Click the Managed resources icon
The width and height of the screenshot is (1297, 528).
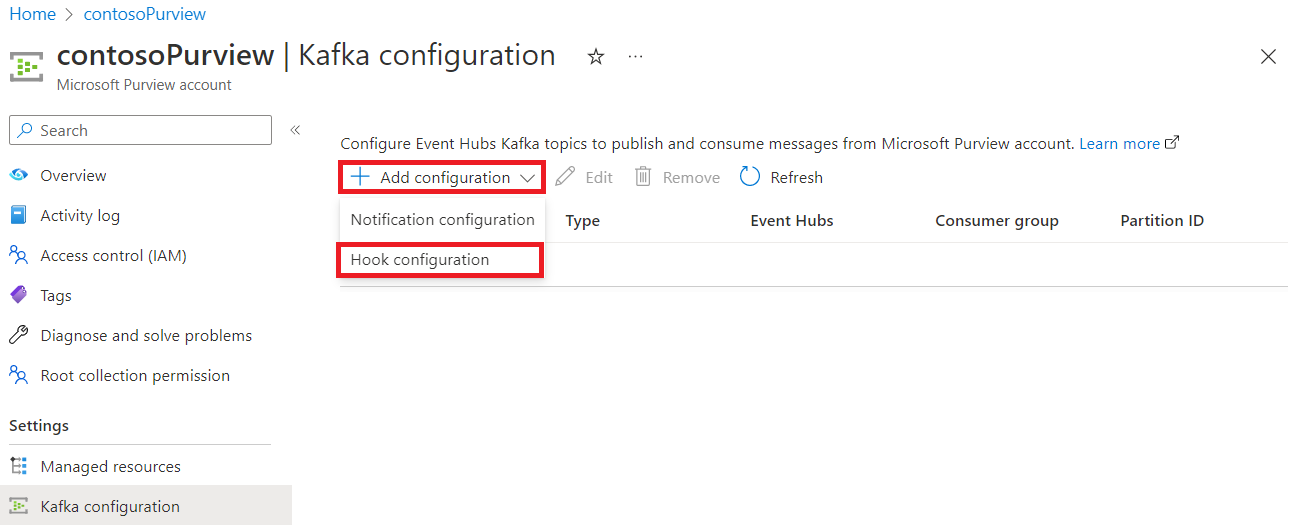19,467
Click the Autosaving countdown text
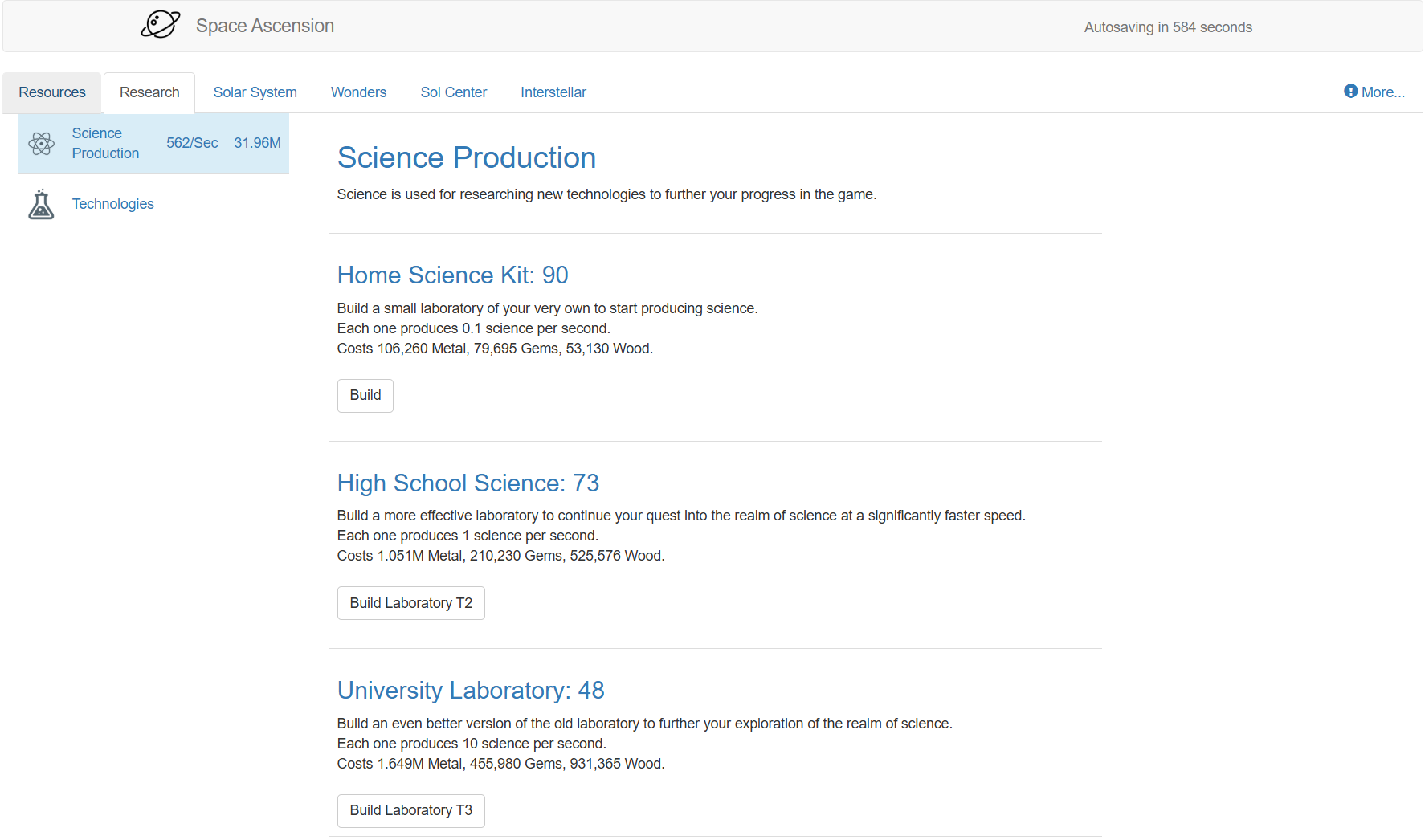The width and height of the screenshot is (1425, 840). (x=1167, y=27)
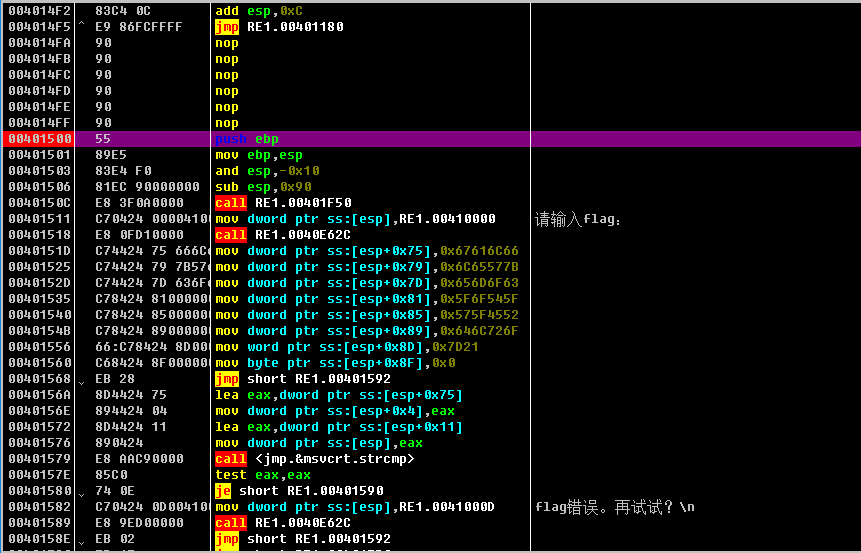The width and height of the screenshot is (861, 553).
Task: Select the 'sub esp,0x90' instruction
Action: [255, 187]
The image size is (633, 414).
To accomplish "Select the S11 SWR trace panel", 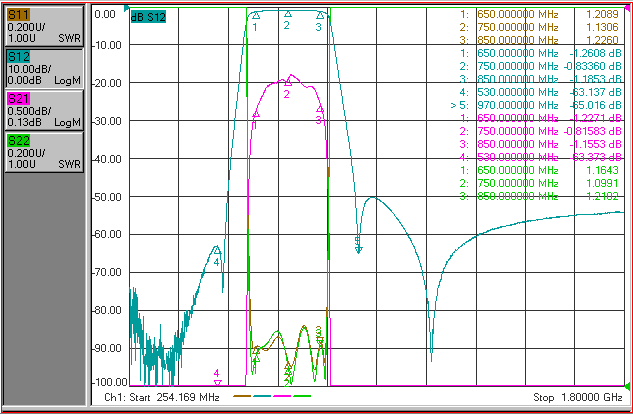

++++++++++++++++++++

### [PROBLEM DETAILS]
A verbatim copy of every record is required, with all pictures excluded.

### [ANSWER SECTION]
Click the Managed resources icon
The width and height of the screenshot is (1297, 528).
19,467
Click the Autosaving countdown text
The width and height of the screenshot is (1425, 840). (x=1167, y=27)
The width and height of the screenshot is (861, 553).
Task: Select the 'sub esp,0x90' instruction
Action: [255, 187]
The image size is (633, 414).
To accomplish "Select the S11 SWR trace panel", 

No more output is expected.